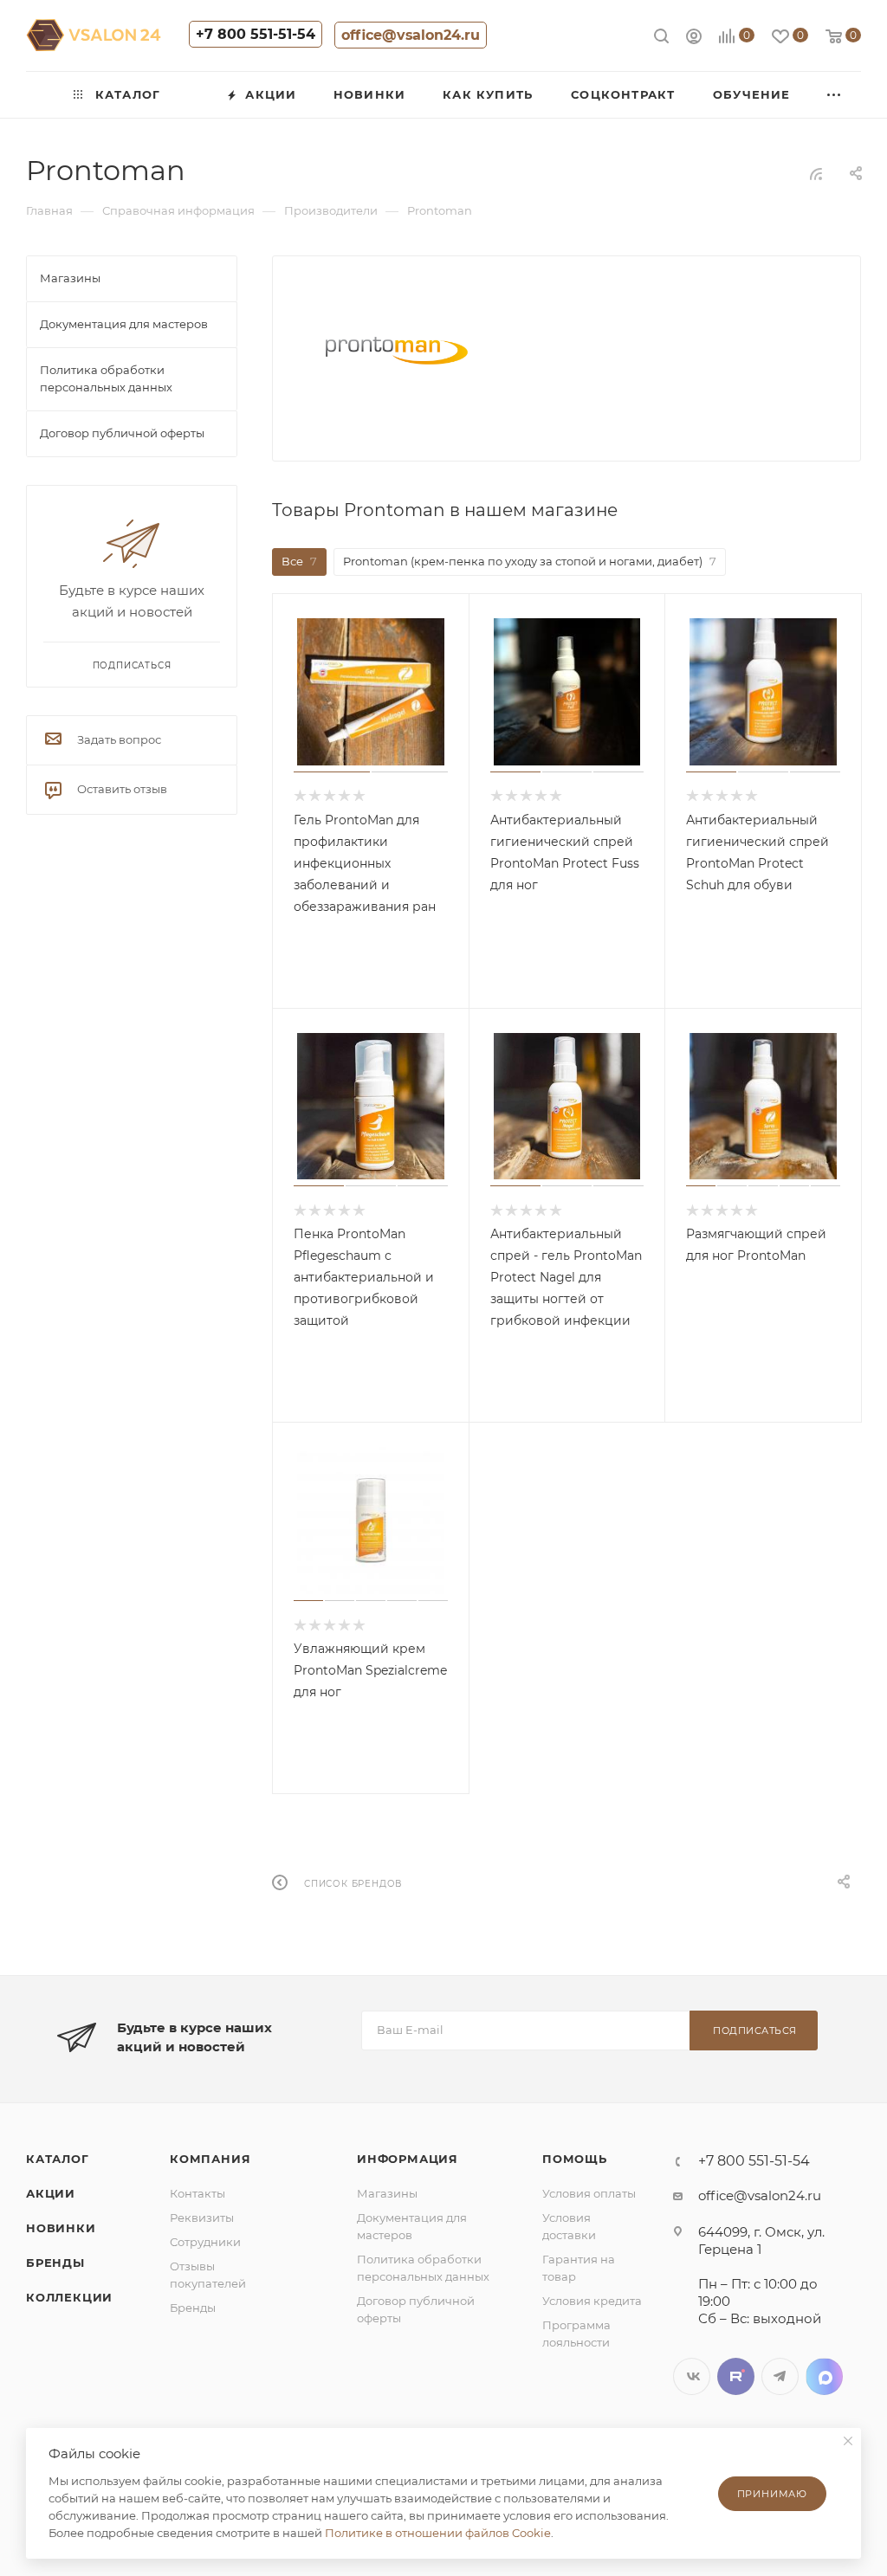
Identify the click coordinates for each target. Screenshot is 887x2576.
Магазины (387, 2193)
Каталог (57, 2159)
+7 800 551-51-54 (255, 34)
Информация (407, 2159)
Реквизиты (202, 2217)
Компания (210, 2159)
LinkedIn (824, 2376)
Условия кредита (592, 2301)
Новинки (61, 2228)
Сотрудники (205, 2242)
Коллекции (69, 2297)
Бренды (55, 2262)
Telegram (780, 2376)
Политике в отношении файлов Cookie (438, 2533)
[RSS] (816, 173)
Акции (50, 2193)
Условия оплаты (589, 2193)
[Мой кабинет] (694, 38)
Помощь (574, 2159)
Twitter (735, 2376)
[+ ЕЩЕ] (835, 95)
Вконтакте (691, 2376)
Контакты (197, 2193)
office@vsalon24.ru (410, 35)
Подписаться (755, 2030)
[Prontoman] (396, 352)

--

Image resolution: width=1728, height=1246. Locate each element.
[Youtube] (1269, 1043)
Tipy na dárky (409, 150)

• _The task_: Transcribe the records above exactly, beginning at the line that contains "Image resolution: width=1728, height=1246." and ending with the line that contains "Tipy na dárky (409, 150)", both included, and nothing else.

• _Exercise response_:
Image resolution: width=1728, height=1246. Locate each element.
[Youtube] (1269, 1043)
Tipy na dárky (409, 150)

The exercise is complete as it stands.